>> BEGIN GIVEN INFORMATION

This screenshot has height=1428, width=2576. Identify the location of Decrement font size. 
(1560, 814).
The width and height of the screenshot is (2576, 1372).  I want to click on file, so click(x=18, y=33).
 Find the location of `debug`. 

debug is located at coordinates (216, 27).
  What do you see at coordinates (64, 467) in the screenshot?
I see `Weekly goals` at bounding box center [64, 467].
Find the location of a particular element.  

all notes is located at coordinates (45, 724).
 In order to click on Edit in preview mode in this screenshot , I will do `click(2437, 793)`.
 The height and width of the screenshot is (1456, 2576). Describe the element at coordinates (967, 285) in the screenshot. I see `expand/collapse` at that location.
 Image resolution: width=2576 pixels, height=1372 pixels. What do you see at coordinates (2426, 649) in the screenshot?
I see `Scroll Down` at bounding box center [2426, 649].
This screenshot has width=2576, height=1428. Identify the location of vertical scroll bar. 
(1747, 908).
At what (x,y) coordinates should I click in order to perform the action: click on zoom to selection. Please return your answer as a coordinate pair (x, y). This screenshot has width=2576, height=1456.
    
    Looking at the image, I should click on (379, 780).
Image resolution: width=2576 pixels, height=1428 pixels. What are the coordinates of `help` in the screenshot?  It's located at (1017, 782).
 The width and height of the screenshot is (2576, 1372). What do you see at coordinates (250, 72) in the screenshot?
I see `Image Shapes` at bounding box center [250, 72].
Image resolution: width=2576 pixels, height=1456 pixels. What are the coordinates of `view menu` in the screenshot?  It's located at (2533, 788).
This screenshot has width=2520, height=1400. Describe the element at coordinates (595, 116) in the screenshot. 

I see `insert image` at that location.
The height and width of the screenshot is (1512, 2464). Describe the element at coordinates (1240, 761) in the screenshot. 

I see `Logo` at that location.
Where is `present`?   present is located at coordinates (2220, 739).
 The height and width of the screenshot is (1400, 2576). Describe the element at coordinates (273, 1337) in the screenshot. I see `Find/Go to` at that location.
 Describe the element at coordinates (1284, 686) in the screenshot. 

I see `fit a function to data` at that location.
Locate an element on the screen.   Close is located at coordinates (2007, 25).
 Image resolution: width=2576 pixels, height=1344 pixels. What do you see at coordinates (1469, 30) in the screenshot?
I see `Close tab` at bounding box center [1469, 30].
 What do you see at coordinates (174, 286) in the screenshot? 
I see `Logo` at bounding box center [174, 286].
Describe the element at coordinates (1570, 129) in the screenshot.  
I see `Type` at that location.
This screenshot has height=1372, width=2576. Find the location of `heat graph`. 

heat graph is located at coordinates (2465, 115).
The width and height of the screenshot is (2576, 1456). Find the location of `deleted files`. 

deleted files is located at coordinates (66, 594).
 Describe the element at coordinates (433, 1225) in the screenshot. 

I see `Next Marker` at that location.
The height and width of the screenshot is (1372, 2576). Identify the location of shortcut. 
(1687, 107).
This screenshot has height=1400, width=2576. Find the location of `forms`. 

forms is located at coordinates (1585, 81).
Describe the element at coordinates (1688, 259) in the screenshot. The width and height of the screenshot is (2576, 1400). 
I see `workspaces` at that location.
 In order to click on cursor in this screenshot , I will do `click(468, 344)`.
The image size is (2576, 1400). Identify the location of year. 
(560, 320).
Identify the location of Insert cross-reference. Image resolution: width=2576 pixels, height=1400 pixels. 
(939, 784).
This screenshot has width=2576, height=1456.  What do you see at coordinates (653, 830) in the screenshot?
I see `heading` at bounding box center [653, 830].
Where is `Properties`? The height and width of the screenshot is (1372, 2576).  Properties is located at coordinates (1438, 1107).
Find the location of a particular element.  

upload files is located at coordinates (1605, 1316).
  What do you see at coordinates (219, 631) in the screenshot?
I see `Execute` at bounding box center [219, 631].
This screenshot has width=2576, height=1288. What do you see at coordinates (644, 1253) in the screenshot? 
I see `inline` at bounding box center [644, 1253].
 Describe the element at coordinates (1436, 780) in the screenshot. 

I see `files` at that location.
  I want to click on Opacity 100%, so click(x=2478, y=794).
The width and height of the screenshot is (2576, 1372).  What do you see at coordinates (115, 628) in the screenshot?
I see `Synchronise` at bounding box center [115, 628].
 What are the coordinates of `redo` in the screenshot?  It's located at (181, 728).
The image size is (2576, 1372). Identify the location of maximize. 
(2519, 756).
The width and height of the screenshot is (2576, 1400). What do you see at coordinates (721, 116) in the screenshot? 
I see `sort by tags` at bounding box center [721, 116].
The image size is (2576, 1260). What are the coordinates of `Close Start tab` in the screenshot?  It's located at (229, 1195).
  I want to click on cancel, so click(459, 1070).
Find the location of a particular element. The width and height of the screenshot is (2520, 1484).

>> END GIVEN INFORMATION

> _WHAT YOU WILL DO_: Pull out each line of the records above that contains the word "Identify". Count a line only if the word appears with that same capitalization.

> _EXERCISE SOLUTION_:
This screenshot has height=1428, width=2576. Identify the location of Decrement font size. 
This screenshot has width=2576, height=1428. Identify the location of vertical scroll bar. 
The height and width of the screenshot is (1372, 2576). Identify the location of shortcut. 
The image size is (2576, 1400). Identify the location of year. 
Identify the location of Insert cross-reference. Image resolution: width=2576 pixels, height=1400 pixels. 
The image size is (2576, 1372). Identify the location of maximize. 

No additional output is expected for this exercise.